TomTom Car Kit for iPhone review

Boy, TomTom sure has chosen the worst possible time to release its Car Kit for iPhone, and to make matters worse, its decision to not include the iPhone app is now set in stone. That's right, the hardware alone will set you back the cost of a TomTom ONE nowadays, and the $99.95 app works on the iPhone 3G and 3GS without it. So here's the question: is the car kit worth the extra $119.95? To find out, we got hold of a review unit for a sunny road trip around London. Surprisingly, the car kit uses Bluetooth to connect the GPS receiver and the hands-free function to the iPhone, even though there's a dock connector for charging. Bluetooth connectivity does have its advantages: according to TomTom it can work as a generic Bluetooth GPS receiver for any satellite navigation app -- including Google Maps -- on the iPhone, or any smartphones at all for that matter. TomTom even confirmed that the car kit could potentially compensate for the first-generation iPhone's lack of built-in GPS, but since its app won't run on anything but a 3G or 3GS we'll have to wait and see if that's actually useful. Meanwhile, the company is cooking up a compatible app for the original iPhone and the iPod touch, which could make the car kit more worthwhile. [Update: the app has now been updated to work with the iPod Touch and the original iPhone, but you'll need to get a separate (and slightly cheaper) model of the Car Kit for the iPod touch. Thanks, Philippe!] Read on for our hands-on impression and test videos.

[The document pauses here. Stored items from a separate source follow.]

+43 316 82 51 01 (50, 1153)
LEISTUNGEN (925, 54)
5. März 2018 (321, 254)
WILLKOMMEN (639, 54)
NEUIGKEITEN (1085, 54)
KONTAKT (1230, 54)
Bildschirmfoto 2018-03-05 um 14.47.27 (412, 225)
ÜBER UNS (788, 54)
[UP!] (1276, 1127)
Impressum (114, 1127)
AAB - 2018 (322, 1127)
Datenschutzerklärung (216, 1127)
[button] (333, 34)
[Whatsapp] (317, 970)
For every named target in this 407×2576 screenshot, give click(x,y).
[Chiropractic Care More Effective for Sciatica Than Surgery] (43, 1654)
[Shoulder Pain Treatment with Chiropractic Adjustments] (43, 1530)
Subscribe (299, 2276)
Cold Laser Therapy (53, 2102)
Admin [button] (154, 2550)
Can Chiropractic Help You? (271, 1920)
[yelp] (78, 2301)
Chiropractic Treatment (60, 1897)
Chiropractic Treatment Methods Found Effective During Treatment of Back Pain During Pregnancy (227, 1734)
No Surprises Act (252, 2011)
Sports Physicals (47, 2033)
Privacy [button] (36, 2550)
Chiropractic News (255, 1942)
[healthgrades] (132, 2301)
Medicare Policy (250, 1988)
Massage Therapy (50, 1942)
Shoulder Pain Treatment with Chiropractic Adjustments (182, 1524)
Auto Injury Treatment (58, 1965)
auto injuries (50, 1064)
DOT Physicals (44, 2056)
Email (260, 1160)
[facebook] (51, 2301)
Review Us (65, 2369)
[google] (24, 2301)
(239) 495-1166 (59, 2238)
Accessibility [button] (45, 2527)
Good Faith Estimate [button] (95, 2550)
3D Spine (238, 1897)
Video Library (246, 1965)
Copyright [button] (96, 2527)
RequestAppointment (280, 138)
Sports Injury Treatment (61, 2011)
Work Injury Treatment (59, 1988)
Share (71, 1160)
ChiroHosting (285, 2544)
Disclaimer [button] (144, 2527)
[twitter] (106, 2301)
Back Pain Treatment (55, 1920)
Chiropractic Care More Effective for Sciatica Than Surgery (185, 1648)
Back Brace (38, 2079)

[Thanks for being our driver, Sam]


Time to slip the iPhone in: ours fitted flawlessly in the cradle, cushioned by a soft round pad as well as a rubber overlay under the top arm to avoid scratches. On the left side of the cradle you'll find the volume switch for the rear-mounted speaker -- which is significantly louder and clearer than the iPhone's -- and its audio-out line jack, which is right next to a mini USB port for power. We almost missed the pinhole mic just below the dock connector, which worked fine for our driver when he took a call using the hands-free functionality. One of the more impressive features of this car kit is the flexibility of positioning the iPhone: the cradle can slide lengthways and -- for the sake of the app's landscape mode -- can also rotate 360 degrees freely, but it's detented, so your iPhone won't be spinning around while you do a few donuts on the tarmac. Flip over the car kit and you'll see the same EasyPort Mount as used with the TomTom ONE and TomTom XL, connected to the main body by a convenient ball joint. We found the suction pad to be very easy to use: a simple twist on the dial tightly secured the entire kit onto the glass or the supplied sticky disc for the dashboard, and releasing it was just a matter of untwisting the dial and then pulling the plastic tag like you do with most conventional suction pads.

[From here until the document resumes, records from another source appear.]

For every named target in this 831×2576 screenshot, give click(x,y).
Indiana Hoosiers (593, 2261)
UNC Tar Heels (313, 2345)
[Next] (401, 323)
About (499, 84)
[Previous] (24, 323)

So we're impressed by the car kit's hardware, but what really matters is its GPS performance. To see the difference we installed the TomTom app on two iPhones and placed them side by side on our dashboard: the iPhone 3G connected to the TomTom car kit, while the 3GS used its built-in GPS receiver and sat on a generic phone cradle. Sure, the two phones are different, but we know they share the same Infineon GPS chip, and we thought it would be interesting to see if the car kit can compensate the 3G's slower processor. In our first round of tests we drove around the motorway and intercity roads, and the only significant difference we noticed was that the car kit provided a slightly quicker positioning, shouting out instructions at more sensible times when approaching junctions. The 3GS sans car kit didn't do too badly, but had we driven any faster in the city streets we would have missed a few turns. See for yourself in the video below.

We had a feeling that the car kit would make a bigger impact on the smaller streets, so to prove this we ran a torture test in Central London: we left the route planner on and drove around small streets randomly to test the GPS' accuracy and speed. The result? Again, the car kit proved to be quicker -- even with the slower phone -- and more accurate most of the time. Depending on the complexity of the route the iPhone 3GS' faster processor may even save a further two or three seconds when used with the car kit.


There's no denying that the TomTom Car Kit for iPhone can make your life a tad better, and it's also a much better looking iPhone cradle compared to a generic-style holder. For those often driving around small city streets you'll get a greater benefit from the car kit, but at a dear cost of $119.95 for iPhone or $99.95 for iPod touch (neither of which includes the app), it's probably worth it if you're still stuck with a GPS-less first-generation iPhone or any iPod touch, provided that you don't mind the lack of a compatible TomTom app for the time-being. For the rest of us, we'll just get a standalone TomTom device, thanks.